The statute authorizes devisees to prosecute the same petition or present a new one, “ in the same manner and with the same effect as the original party might have done.” The justness of the assessment, when made and as made, having reference to the ownership of the devisor in its entirety, is the matter to be passed upon by the jury. That this may be done “ in the same manner and with the same effect ” as if the original party were prosecuting it, requires that all those who succeed to his interests should join in the same proceedings. Indeed it would be impracticable to proceed otherwise where there is but one assessment upon an entire estate. And it is for the interest of the city that all parties should thus join.

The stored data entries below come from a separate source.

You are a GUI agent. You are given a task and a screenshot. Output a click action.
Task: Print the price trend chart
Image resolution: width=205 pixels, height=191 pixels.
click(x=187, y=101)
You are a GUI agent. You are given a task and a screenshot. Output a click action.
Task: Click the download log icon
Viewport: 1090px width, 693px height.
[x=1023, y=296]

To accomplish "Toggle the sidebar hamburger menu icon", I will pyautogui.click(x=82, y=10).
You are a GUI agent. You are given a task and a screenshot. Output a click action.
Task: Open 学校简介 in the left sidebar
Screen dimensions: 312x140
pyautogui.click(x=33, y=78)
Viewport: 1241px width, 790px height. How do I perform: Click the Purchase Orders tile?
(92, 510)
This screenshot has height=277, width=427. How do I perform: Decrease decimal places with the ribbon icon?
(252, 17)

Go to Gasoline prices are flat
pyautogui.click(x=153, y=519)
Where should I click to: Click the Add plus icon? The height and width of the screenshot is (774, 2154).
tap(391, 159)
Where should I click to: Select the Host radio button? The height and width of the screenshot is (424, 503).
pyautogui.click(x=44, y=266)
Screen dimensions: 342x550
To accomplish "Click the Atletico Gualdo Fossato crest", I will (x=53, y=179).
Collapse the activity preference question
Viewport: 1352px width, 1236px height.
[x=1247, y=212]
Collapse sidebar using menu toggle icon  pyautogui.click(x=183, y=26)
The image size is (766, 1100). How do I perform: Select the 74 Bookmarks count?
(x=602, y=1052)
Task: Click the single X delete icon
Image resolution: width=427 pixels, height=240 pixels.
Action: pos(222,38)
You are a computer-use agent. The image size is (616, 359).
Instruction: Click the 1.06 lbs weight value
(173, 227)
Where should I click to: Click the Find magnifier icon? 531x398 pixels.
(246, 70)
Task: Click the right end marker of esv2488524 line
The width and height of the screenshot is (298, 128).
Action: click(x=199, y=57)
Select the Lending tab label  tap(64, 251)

But this form of proceeding, by petition for a jury, presents no questions for determination except such as pertain to matters proper for revision by the jury. It is collateral or incidental to the general proceedings for establishing the way, and assumes that such proceedings exist and are valid. If the petitioner desires to vacate the whole proceedings for any supposed invalidity, he must resort to a writ of certiorari. Whiting v. Mayor & Aldermen of Boston, 106 Mass. 89. The case must accordingly
Stand for trial.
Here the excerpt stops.